# Run pema

Authors:
 - Angevaare, Joran <j.angevaare@nikhef.nl> (based on the Peak_Classification_Tester) 


## This notebook ##

**Goal**
 - See how clustering and classification may be improved by Kr simulations?

**Known issues**
 -


**Start up ``strax`` + load tools**

In [None]:
import pema
import os

In [None]:
if not os.path.exists('init.py'):
    init = os.path.join(pema.__path__[0], '..', 'bin', "pema_init.py")
    !ln -s $init init.py
%run init.py

In [None]:
base_dir = '/mnt/d/pema/'
data_name = f'pema_test_{pema.__version__}'
fig_dir = os.path.join(base_dir, f'figures_summary_{data_name}')
data_dir = os.path.join(base_dir, 'processed_data')
raw_data_dir = os.path.join(base_dir, 'raw_data')
instructions_csv = f"./inst_{data_name}.csv"

# Output naming
default_label = 'Normal clustering'
custom_label = 'Changed clustering'

**Initialize the wavefrom simulator with KR instructions**

In [None]:
run_list = list(f'{r:06}' for r in range(11665,11665+6))
run_list

In [None]:
# Just some id which allows CMT to load
run_id = run_list[0]

In [None]:
# setting up instructions like this may take a while.
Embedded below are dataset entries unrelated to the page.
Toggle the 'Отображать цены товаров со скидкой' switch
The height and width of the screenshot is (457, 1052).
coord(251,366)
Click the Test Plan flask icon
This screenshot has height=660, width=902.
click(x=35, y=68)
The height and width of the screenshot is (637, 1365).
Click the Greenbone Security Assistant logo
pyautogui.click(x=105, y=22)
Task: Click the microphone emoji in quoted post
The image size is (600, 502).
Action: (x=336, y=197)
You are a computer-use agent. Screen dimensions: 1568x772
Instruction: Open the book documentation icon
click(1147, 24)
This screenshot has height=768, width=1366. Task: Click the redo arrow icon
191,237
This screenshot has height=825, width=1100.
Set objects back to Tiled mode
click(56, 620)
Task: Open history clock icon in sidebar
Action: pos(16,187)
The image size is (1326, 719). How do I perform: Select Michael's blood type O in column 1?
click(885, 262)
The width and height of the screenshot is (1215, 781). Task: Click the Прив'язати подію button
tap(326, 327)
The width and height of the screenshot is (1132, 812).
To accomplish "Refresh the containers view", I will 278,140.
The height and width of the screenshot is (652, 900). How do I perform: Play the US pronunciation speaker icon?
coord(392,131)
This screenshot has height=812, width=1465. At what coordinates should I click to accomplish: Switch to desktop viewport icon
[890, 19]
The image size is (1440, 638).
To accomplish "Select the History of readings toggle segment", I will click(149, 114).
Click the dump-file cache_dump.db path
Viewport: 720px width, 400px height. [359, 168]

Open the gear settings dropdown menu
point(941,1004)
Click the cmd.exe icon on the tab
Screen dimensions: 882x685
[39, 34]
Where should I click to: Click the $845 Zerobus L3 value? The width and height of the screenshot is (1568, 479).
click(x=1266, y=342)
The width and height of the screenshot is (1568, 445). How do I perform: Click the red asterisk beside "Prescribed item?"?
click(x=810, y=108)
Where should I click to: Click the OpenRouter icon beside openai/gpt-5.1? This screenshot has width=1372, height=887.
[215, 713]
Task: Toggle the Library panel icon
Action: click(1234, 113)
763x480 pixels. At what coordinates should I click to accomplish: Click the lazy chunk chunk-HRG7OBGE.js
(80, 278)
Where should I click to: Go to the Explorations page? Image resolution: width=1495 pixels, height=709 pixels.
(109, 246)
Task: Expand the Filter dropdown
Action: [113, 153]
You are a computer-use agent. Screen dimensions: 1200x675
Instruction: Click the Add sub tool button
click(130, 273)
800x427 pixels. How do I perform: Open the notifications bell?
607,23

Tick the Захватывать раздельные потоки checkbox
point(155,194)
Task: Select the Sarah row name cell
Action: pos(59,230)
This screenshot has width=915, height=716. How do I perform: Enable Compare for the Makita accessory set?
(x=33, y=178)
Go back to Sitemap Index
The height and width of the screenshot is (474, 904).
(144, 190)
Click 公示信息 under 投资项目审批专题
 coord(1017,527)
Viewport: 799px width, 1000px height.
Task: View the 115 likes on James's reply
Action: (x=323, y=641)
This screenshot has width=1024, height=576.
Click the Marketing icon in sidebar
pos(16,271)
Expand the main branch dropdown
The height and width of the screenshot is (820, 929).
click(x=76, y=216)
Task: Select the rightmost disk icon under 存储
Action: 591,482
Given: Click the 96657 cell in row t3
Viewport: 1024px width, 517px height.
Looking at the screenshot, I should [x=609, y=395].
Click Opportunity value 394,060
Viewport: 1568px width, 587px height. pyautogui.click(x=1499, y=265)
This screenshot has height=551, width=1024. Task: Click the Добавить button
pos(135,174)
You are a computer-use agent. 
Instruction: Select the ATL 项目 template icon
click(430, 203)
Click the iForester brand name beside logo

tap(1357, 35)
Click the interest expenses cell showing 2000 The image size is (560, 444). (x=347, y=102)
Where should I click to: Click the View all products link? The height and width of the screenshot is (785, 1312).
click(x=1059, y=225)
You can set e.g. 
instructions = dict(
    event_rate=100, # Don't make too large -> overlapping truth info
    chunk_size=5, # keep large -> less overhead but takes more RAM
    nchunk=100, # set to 100
    photons_low=1, #PE
    photons_high=100, #PE
    electrons_low=1, #
    electrons_high=100,
    tpc_radius=straxen.tpc_r,
    tpc_length=148.1, # TPC length approx
    drift_field = 18.5, # V/cm VERIFY!
    timing = 'uniform', #Double S1 peaks uniform over time   
)
fax_override = {
    's1_pattern_map' : ntauxfiles.get_abspath('XENONnT_s1_xyz_patterns_LCE_corrected_qes_MCva43fa9b_wires.pkl'),
    's2_pattern_map' : ntauxfiles.get_abspath('XENONnT_s2_xy_patterns_LCE_corrected_qes_MCva43fa9b_wires.pkl')}

## write instructions to CSV

In [None]:
pema.inst_to_csv(
    instructions, 
    instructions_csv, 
    get_inst_from = pema.rand_instructions)

In [None]:
# TODO can we add noise?
config_update = dict(
    detector='XENONnT',
    fax_file=os.path.abspath(instructions_csv),
    fax_config='fax_config_nt_low_field.json',
    fax_config_override=fax_override,
)

In [None]:
st = pema.pema_context(base_dir=base_dir,
                       config_update=config_update,
                       raw_dir=raw_data_dir,
                       data_dir=data_dir)

In [None]:
st.set_context_config(
    {'allow_shm': True,
     'allow_lazy': False,
     'timeout': 300,
     'max_messages': 10,
    }
)

In [None]:
st.set_config({'s2_merge_max_duration': 30000})
summary_config = {
    's2_merge_max_duration': 30000,
    's2_merge_max_gap': 5000,
    'peaklet_gap_threshold': 525
                 }
st.set_config(summary_config)

In [None]:
run_list

In [None]:
jobs = []
for r in run_list:
    script_writer = pema.ProcessRun(st, r, 
                                    ('raw_records', 'records', 
                                     'peaklets', 'peaks_matched',
                                     'event_info'))
    cmd, name = script_writer.make_cmd()
    ret = script_writer.exec_local(cmd, name)
    jobs.append(script_writer)

In [None]:
for j in jobs:
    j.log_file.communicate()

In [None]:
script_writer = pema.ProcessRun(st, run_list, ('raw_records', 'records', 'peaklets', 'peaks_matched', 'event_info'))

In [None]:
# script_writer.log_file.communicate()

In [None]:
script_writer.all_stored()

In [None]:
environ_init = '''eval "$(/home/angevaare/software/Miniconda3/bin/conda shell.bash hook)"
conda activate strax
export PATH=/home/angevaare/software/Miniconda3/envs/strax/bin:$PATH'''
environ_init

# Submit the scripts
First we need to do records, then we can do peaklets (affected by clustering) after that.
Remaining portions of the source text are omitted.